Sunday 30 June 2013

What would Mags do?


I'm on a train from Leeds to Liverpool, stage two of the saddest journey I've ever had to undertake. In Liverpool, I change stations and head for Ormskirk in Lancashire where Mags' funeral will take place tomorrow. 

That's Mags on the left with some of her bestest girls who I know have also been through the mill over the past fortnight.

Funerals in Northern Ireland tend to be held two or a maximum three days after someone has passed away. In England it's obviously different and, whilst it does give you more time to collect your thoughts, that sense of dread just hangs over you. 

That said and in typical Mags style, her funeral will be different from any other I've attended. Wearing black is banned "unless it's your favourite colour." And afterwards, rather than mourn, we're all being invited to celebrate her life with a tipple. Good.

Those of us travelling from various parts of the country and arriving in the coming hours will also be getting together this evening for comradeship, reflection - and probably more drink.

On the subject of reflection, I can report that Mags' unswervingly positive outlook has already given birth to a new mantra which I fully intend to follow.

Vanessa and I were talking about Mags the other night and I was saying that I was going to stop allowing myself to be wound up by small irritations that really don't matter.

This prompted Vanessa to propose a new test. From now on, every time I feel myself getting annoyed, I have to ask the following question:

"What would Mags do?"

And do you know what? I've tried it and it works. 

In time I am absolutely certain that my new trick will make me happier.

But we'll have to get through the next 24 hours first.

Friday 28 June 2013

Ground control to major idiot

Since receiving the devastating news of our mate Mags' death 10 days ago, my friend Hayley and I have been seeking to have a conversation.

One mild complication has been the fact that Hayley lives in Brisbane, Australia. The more significant difficulty was that the White family's home phones have been on the blink for the past two weeks. (How I've missed those cold calls).

I'm not good with technology, but I tried everything to get them to work.

I turned them on and off. I shuffled the batteries. I pressed their many buttons in every conceivable combination. I swore at them. I even bounced one off a wall. All to no avail.

Last weekend Vanessa and I came to the collective decision to buy some new ones, but didn't quite get round to it. So the plan was to do that this weekend instead. Until last night, that is.

Because, last night, I decided to have a final fiddle with the "main" phone i.e. the one that's plugged into the BT socket thingy.

And guess what?

Got it first time; it wasn't plugged into the BT socket thingy.

So Hayley, if you're reading this, I'll give you a ring first thing tomorrow morning (our time).  Make sure you have your phone plugged in.

Wednesday 26 June 2013

No sh*t Charlotte


I'm home alone tonight.  Actually, not quite true.  Vanessa's in London, but Jamie and Charlotte are in bed resting up in preparation for keeping me up all night.  It's inevitable.

---*---

- _Problem_: Reproduce the blog text word for word, starting at "I'm on a train" and ending at "hangs over you.".

---*---

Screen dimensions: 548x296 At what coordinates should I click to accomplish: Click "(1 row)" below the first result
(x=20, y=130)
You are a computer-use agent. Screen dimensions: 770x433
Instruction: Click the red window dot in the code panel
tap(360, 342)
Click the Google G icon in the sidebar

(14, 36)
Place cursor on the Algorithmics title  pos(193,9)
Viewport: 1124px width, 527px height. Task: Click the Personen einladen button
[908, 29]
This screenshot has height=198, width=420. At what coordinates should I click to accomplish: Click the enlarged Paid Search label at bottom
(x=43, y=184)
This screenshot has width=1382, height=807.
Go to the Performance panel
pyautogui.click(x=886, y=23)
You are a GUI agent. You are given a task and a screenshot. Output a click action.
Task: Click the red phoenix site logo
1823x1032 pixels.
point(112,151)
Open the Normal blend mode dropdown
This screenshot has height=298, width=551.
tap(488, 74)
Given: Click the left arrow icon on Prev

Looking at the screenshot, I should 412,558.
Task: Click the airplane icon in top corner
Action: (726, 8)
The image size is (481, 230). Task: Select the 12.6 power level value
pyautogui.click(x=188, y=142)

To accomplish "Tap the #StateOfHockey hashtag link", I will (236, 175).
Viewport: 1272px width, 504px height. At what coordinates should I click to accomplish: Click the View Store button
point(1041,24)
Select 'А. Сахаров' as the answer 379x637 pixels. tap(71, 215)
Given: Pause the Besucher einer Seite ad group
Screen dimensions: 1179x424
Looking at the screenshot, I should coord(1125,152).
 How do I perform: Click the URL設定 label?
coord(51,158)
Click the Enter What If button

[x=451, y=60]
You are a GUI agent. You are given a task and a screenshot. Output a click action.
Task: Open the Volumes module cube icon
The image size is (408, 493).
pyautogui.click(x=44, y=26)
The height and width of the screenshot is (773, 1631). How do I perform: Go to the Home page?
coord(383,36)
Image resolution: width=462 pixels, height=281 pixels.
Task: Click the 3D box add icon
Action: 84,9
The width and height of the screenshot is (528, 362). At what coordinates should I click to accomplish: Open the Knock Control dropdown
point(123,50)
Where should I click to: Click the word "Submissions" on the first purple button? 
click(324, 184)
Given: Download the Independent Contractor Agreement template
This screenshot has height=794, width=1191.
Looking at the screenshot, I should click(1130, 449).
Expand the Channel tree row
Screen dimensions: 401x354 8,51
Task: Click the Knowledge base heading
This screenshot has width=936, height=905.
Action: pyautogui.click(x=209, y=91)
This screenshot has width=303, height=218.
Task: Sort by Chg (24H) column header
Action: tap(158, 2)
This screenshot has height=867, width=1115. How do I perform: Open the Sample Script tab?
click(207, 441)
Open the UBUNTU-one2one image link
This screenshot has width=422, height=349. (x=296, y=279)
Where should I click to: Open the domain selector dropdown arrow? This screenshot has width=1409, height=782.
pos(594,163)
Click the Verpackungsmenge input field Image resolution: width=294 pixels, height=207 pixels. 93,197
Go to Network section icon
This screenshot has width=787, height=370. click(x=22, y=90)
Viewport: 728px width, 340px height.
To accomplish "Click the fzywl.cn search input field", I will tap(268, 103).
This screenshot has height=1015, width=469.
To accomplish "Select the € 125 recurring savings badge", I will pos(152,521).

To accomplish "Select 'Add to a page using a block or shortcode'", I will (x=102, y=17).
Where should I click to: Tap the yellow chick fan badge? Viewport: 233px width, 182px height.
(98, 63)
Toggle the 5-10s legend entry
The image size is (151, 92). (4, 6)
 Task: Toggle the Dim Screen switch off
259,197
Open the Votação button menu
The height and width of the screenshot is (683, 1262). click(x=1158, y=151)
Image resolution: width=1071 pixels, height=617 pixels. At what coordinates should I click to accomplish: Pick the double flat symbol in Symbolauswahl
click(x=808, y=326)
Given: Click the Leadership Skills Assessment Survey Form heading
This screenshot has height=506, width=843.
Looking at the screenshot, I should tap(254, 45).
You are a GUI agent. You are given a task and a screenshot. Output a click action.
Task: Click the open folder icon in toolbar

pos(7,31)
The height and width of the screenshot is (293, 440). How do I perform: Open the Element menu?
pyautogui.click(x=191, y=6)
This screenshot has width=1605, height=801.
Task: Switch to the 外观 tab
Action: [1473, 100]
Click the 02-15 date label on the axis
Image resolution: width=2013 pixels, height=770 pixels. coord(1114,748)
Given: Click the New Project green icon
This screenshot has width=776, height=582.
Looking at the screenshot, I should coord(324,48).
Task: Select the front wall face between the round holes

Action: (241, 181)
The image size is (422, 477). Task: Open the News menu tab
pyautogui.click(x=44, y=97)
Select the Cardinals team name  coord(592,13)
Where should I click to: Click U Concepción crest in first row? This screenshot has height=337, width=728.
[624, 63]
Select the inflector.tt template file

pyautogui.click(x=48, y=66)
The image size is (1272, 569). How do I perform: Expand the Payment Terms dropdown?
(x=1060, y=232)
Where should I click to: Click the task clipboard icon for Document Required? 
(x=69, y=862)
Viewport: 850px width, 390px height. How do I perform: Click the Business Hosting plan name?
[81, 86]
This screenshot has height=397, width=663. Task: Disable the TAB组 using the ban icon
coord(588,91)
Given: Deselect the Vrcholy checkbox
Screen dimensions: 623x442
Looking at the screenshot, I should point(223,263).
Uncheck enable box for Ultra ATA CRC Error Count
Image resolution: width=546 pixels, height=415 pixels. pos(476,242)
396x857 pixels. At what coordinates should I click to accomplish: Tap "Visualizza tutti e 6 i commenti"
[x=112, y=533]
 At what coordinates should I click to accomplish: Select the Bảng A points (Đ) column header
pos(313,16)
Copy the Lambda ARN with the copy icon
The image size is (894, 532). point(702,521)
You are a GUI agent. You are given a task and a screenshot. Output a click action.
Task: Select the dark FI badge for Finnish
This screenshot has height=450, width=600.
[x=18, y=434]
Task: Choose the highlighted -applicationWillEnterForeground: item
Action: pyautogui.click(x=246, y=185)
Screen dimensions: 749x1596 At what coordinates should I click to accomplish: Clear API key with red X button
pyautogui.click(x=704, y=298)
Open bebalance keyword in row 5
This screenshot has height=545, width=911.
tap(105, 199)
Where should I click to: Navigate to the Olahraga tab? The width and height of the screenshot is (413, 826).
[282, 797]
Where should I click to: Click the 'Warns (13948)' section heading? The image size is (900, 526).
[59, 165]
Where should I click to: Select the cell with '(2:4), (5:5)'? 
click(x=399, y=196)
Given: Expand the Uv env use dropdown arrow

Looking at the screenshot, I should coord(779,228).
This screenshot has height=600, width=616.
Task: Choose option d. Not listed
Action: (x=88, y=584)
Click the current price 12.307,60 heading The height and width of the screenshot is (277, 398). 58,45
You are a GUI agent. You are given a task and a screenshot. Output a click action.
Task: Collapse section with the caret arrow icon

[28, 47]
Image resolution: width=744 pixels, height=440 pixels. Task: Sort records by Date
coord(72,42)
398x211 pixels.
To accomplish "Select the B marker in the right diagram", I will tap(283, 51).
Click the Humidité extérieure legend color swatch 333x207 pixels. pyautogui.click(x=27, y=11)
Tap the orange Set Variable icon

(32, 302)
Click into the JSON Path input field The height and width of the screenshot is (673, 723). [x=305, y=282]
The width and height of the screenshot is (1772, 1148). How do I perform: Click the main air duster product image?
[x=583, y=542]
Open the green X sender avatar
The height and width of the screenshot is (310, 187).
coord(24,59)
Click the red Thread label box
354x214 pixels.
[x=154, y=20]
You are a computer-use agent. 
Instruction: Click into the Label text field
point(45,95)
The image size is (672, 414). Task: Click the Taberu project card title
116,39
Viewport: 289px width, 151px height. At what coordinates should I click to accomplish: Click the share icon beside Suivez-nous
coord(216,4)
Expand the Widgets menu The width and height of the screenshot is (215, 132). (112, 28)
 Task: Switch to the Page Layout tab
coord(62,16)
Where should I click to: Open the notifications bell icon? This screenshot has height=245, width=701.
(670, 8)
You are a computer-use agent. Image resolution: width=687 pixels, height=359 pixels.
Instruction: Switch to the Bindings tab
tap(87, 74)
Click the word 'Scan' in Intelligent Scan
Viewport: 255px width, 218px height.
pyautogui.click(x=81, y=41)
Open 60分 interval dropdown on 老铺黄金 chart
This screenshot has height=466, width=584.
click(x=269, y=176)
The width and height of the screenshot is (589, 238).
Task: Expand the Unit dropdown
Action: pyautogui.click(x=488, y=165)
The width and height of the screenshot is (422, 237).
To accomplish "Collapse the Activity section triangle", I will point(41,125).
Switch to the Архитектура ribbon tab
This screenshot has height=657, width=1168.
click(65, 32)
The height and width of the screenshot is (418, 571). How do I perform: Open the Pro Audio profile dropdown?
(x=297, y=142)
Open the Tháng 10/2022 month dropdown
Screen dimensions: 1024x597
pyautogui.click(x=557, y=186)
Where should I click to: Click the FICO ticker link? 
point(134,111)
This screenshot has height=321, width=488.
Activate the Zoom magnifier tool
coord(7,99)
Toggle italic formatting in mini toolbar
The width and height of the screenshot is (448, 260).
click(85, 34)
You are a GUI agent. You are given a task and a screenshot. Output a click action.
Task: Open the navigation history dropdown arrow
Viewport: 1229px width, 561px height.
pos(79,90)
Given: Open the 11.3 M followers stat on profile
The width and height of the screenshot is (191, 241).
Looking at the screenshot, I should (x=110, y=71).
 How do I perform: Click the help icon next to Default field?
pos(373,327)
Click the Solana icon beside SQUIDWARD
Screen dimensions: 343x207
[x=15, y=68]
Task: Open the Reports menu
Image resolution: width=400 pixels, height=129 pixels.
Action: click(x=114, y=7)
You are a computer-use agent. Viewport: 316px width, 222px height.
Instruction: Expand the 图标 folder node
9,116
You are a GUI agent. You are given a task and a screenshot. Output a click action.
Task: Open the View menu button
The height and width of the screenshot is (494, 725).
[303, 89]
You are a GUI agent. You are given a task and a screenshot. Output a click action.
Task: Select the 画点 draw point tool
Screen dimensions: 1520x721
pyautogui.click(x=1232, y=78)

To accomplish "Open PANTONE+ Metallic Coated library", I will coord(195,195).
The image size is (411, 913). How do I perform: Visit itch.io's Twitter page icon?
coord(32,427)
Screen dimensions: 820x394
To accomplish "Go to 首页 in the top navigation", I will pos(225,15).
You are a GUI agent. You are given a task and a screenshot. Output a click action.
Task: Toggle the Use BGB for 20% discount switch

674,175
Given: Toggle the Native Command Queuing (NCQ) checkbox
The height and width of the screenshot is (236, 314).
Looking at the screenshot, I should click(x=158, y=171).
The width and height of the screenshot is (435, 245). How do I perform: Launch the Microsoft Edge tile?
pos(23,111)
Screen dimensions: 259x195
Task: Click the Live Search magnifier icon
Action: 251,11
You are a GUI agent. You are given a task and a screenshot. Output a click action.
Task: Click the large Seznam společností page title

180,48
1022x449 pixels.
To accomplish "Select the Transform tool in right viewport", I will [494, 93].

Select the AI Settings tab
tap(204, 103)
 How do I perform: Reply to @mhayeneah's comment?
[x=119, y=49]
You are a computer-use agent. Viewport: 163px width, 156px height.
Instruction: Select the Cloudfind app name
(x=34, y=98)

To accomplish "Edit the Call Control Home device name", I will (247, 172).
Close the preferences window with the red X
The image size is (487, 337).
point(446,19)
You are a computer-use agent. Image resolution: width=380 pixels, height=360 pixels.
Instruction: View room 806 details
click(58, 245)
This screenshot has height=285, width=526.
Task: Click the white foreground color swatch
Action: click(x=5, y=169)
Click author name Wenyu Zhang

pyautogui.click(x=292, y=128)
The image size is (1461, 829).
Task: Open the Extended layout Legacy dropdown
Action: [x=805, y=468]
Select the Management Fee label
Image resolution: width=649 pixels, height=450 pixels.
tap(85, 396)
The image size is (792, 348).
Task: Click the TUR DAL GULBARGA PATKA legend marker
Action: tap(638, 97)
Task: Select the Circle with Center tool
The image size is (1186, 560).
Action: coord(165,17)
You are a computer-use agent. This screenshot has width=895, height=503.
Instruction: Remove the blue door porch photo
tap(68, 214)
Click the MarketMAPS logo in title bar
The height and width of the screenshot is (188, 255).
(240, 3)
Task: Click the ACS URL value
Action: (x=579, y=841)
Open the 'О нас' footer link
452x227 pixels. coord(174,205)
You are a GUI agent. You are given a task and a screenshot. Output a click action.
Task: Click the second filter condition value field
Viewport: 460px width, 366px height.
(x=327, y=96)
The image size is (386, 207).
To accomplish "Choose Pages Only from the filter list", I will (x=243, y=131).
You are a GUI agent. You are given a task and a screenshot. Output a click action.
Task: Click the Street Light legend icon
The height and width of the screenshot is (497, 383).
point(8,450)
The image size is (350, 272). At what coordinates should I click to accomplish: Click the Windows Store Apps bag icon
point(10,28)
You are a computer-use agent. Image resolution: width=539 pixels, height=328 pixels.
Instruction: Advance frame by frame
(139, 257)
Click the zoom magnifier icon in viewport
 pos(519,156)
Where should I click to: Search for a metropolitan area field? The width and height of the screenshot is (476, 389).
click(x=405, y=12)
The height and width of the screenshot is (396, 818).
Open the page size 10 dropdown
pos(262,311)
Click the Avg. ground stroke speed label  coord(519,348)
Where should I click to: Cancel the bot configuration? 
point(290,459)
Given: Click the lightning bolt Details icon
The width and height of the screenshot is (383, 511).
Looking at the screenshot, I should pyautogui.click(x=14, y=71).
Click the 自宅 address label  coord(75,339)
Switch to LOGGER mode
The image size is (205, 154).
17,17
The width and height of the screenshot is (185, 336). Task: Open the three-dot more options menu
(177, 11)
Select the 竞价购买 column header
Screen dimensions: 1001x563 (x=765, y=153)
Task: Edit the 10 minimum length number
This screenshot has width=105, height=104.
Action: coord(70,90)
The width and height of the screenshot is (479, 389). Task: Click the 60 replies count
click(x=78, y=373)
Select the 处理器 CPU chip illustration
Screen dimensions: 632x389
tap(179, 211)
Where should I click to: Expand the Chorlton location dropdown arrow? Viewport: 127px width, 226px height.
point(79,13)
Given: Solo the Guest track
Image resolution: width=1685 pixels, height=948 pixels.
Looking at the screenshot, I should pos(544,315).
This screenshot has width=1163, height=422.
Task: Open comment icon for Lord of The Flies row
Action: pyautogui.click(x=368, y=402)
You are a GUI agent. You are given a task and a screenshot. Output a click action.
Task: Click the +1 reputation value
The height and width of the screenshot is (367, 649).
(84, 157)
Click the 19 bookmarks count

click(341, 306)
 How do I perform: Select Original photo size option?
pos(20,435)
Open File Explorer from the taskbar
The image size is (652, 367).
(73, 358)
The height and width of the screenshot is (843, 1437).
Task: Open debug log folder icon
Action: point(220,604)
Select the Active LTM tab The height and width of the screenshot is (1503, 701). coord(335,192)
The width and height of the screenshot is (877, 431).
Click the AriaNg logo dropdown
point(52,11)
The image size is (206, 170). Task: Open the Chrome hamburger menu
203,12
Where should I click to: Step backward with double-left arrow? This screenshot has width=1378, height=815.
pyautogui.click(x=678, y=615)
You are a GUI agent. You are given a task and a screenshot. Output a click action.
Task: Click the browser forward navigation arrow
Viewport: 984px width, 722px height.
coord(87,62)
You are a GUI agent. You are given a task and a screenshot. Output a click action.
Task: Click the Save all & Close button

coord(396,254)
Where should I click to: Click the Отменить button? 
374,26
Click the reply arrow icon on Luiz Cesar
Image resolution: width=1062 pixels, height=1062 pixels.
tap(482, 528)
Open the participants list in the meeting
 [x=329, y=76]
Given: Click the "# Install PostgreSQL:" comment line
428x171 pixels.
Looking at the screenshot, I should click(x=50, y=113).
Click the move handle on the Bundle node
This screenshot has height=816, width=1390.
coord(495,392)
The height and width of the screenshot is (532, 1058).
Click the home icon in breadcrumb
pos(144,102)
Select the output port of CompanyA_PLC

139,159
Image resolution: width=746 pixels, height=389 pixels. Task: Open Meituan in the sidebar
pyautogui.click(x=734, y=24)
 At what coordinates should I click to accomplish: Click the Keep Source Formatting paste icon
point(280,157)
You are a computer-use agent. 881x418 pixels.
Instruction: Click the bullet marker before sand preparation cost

---*---

- _Result of the task_:
I'm on a train from Leeds to Liverpool, stage two of the saddest journey I've ever had to undertake. In Liverpool, I change stations and head for Ormskirk in Lancashire where Mags' funeral will take place tomorrow. 

That's Mags on the left with some of her bestest girls who I know have also been through the mill over the past fortnight.

Funerals in Northern Ireland tend to be held two or a maximum three days after someone has passed away. In England it's obviously different and, whilst it does give you more time to collect your thoughts, that sense of dread just hangs over you.